ここは"神域"に指定されてないから、怪魔もたまたま人里近くにたくさん現れた、ってことなのかもしれない。


 捕虜を探すにはポイントがある。怪魔はいたぶって遊ぶのが趣味だから、だいたい人間や他の怪魔に邪魔されない、廃墟や洞穴の奥といった巣穴に隠していることが多い。


 町で手に入れた地図にバツ印を書き込みながら、怪魔の巣が作られやすい場所を、しらみつぶしに見ていく。


 特に、サキュバスの巣穴とオークの巣穴が怪しい。サキュバスは男専門だが、たまーに女捕らえることがある。オークはどっちも捕らえるが、女が多い。ラミアは子供しか捕まえないから除外。

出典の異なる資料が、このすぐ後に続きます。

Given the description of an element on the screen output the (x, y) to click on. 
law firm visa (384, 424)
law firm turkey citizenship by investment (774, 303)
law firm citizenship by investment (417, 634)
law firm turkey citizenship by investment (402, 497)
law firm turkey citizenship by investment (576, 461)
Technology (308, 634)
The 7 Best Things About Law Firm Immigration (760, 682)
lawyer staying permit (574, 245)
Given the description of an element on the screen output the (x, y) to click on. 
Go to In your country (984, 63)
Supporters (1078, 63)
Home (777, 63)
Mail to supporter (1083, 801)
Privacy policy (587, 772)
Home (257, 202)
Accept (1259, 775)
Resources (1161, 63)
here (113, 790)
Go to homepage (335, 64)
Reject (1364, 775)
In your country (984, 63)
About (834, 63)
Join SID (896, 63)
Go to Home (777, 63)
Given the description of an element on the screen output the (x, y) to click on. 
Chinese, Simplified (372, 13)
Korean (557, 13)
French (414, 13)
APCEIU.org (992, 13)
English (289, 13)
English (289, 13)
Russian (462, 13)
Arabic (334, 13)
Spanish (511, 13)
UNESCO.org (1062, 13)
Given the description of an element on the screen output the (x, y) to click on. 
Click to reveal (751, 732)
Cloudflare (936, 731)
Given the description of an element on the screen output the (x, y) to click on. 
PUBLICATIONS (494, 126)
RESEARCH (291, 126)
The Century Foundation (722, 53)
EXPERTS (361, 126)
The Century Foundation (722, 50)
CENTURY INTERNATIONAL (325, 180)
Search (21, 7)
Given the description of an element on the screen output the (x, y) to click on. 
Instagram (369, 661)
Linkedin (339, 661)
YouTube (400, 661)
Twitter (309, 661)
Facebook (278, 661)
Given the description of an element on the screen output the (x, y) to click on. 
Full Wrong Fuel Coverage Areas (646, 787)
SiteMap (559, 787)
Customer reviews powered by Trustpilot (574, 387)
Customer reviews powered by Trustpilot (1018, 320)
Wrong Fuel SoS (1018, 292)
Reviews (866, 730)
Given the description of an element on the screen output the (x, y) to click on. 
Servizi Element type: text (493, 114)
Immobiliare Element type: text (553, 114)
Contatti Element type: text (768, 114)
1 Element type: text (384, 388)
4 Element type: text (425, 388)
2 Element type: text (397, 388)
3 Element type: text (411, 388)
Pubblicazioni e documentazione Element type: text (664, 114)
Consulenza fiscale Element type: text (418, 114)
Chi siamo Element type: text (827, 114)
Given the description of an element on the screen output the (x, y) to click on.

 ……けど、キリないな。聖騎士のグループでも難航している捜索が、俺一人でできるか?


 結局、俺はただの……。


 いや。できんじゃん。ひとつだけ。

 見つける可能性高める方法。


 ……能力、使うか?


 けど、渋ってしまう自分がいる。反動があまりにも危険だからだ。


 ……おいおい、スロス。躊躇ってるのか?


 スロスはメルゼルタのように、自分の身をかけて大切な人を救おうとしない、臆病者か?


 自分のためには使ったくせに、人を助けるためには使わないのか?


 ……ああ。俺は臆病だ。

 臆病者で、見栄っ張りで、覚悟もテキトーだ。

 もう二度と使わないつもりだったのに。


 けど、今苦しんでいるのは誰だ?

愛しいメルーちゃんだろ?


 俺は、どこまで逃げるつもりだ?


 ……よし。前向きに考えろ、前向きに!!


 俺が無事メルーちゃんを救出したら、「素敵! 抱いて!」と言ってくれる。お父さんに「是非娘をもらってください」と言われて、めでたくゴールイン。メルーちゃんといちゃいちゃらぶらぶしておっぱいお触り自由で、「子供いっぱい作ろ?」と、めっちゃズコバコできる。


 うん、いい♪♪♪


 ……現実味がない。


 いや、それでも!

 可能性がないわけじゃないよな、うん!


 足を止めて、ゆっくりと目を閉じる。

 邪な妄想を瞼の裏に浮かべて、胸に手を当てて。

 ×××勃たせながら、己の中の力を発動する。


 メルゼルタ。俺の愛する女神様。

 俺が助けるから。必ず助けるから。

 無事でいてくれ……頼む。

シリアスな空気を台無しにするスタイル。